- Written request
Continue the court opinion on habeas corpus challenges to guilty pleas, starting right after its last sentence.

- Article
'''

OPINION
We granted permission to appeal in this ease to determine whether challenges to the voluntariness of guilty pleas may properly be advanced in state habeas corpus proceedings. Our examination of the history of the writ of habeas corpus in Tennessee leads us to the conclusion that the reach of the Great Writ is severely restricted in this state and would, in almost all instances, preclude consideration of challenges to the voluntariness of guilty pleas in such proceedings. We thus affirm the judgment of the Court of Criminal Appeals.
The appellant, Mark D. Archer, is presently incarcerated in Alabama after being convicted in that state for the crime of robbery. Archer’s prison sentence was enhanced to life imprisonment without the possibility of parole, based upon his previous criminal record that included convictions resulting from five guilty pleas entered in Hamilton County, Tennessee, in 1981.
On November 7, 1990, Archer filed with the Hamilton County Criminal Court a “Petition For Writ Of Habeas Corpus,” alleging that the five 1981 guilty pleas entered by him were not knowingly and voluntarily entered. Archer insists that neither his lawyer nor the trial judge explained to him prior to entry of his pleas “his right not to be compelled to incriminate himself and that the convictions could be used at some future time for enhancement of punishment purposes.”
The trial court converted the petition for a writ of habeas corpus into a petition for post-conviction relief. Because Archer did not file that petition within the three-year period provided by T.C.A. § 40-30-102 for filing such claims, the trial court also ruled that consideration of the appellant’s petition was time-barred.
On appeal, the majority of the Court of Criminal Appeals panel held that any error in the acceptance of Archer’s 1981 guilty pleas rendered the judgment entered upon those pleas voidable only, and not void. Consequently, the intermediate court concluded that the validity of the guilty pleas could not be challenged in a habeas corpus proceeding and that the trial court properly converted the petition into one for post-conviction relief and dismissed it as untimely. The court also concluded that even if *159 Archer’s petition were treated as a petition for a writ of habeas corpus, the petition would have to be dismissed because of Archer’s failure to comply with various statutory requirements regarding the filing of the petition for the writ.

'''

- Material provided
'''

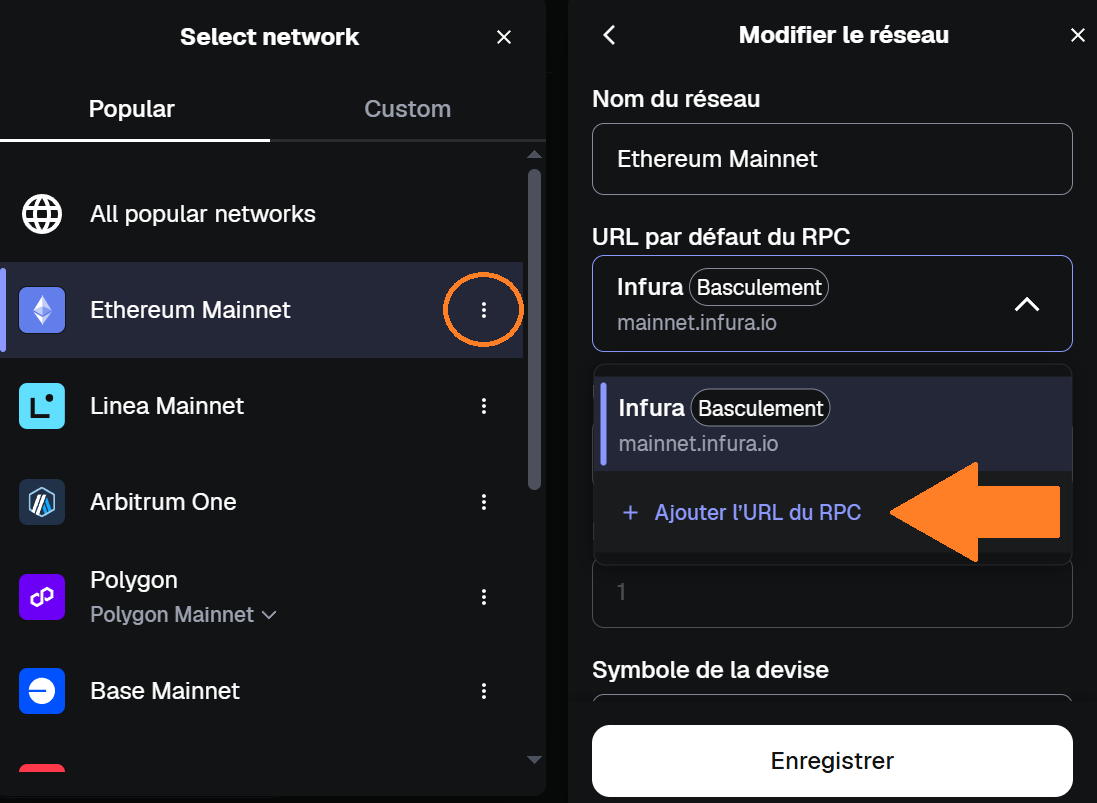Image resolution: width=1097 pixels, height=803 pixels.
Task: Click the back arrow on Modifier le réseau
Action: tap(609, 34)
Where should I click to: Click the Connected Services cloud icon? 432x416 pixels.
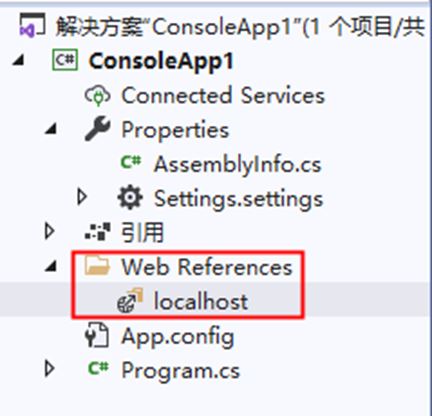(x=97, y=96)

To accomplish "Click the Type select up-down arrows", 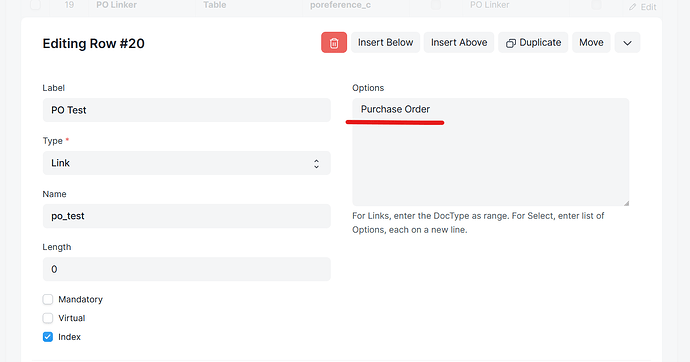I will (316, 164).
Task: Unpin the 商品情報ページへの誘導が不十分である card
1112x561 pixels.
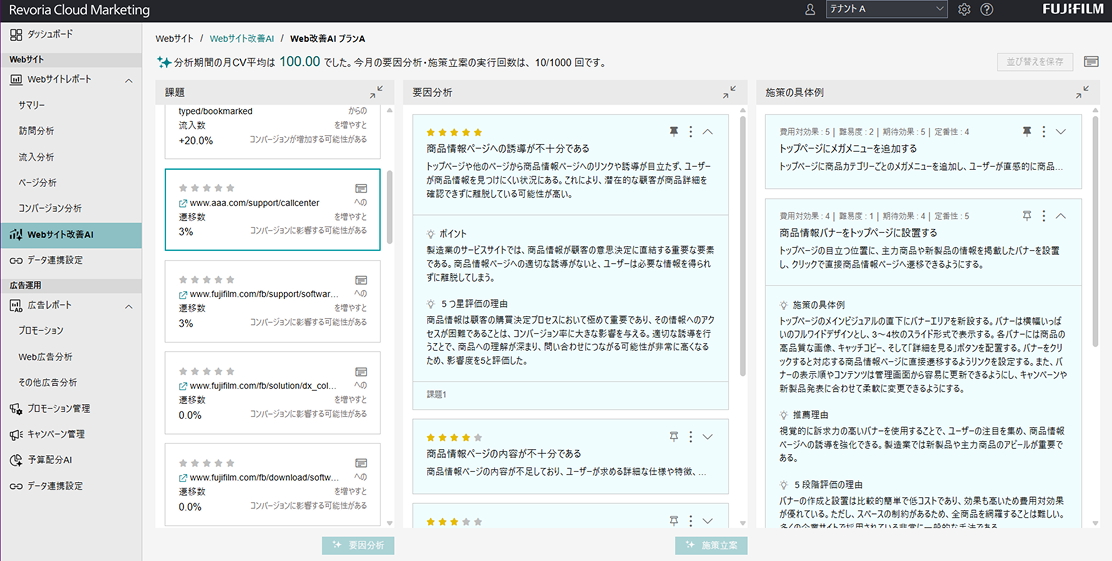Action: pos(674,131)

'''
'''

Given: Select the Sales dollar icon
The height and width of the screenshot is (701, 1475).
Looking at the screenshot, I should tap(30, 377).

'''

- Answer to this exercise
In a separate concurring opinion, Judge Tipton argued that relevant Tennessee case law holds that the voluntariness of guilty pleas can be challenged in habeas corpus proceedings, citing
State ex rel. Anglin v. Mitchell,
Before this Court, Archer contends that challenges to the voluntariness of guilty pleas may be raised in petitions for writs of habeas corpus. He thus insists that conversion of his petition for a writ of habeas corpus into a petition for post-conviction relief was improper. Archer also argues that if his petition could properly be viewed as a petition for a writ of habeas corpus, application of the three-year post-conviction statute of limitations found in T.C.A. § 40-30-102 to that petition would operate to suspend the right to the writ of habeas corpus in contravention of the provisions of Article I, Section 15 of the Tennessee Constitution.
In order to determine whether the trial court erred in treating Archer’s habeas corpus petition as a post-conviction petition, we must decide whether challenges to the voluntariness of guilty pleas can be maintained in collateral, habeas corpus proceedings. The answer to that question requires, in turn, an examination of the history and the nature of the writ of habeas corpus itself.
Among the first tribunals to use the writ of habeas corpus were the common law courts of medieval England that issued the writ to release individuals incarcerated by rival courts created by independent towns and feudal lords. As the centuries passed and the common law courts became more entrenched in English law, those common law courts used the Great Writ to challenge even the jurisdiction of tribunals associated with the power of the crown. In fact, during the fifteenth through the seventeenth centuries, the writ issued to effect the release of persons imprisoned by England’s Chancery Courts, Admiralty Courts, and the infamous, inquisitorial Star Chamber. Gerstein, “Habeas Corpus,” The Guide to American Law, Vol. 5, p. 416 (1984). By the nineteenth century, the writ was so revered in Great Britain that Thomas Babington Macaulay, the noted British historian and essayist, could refer to England’s Habeas Corpus Act of 1679 as “the most stringent curb that ever legislation imposed on tyranny.”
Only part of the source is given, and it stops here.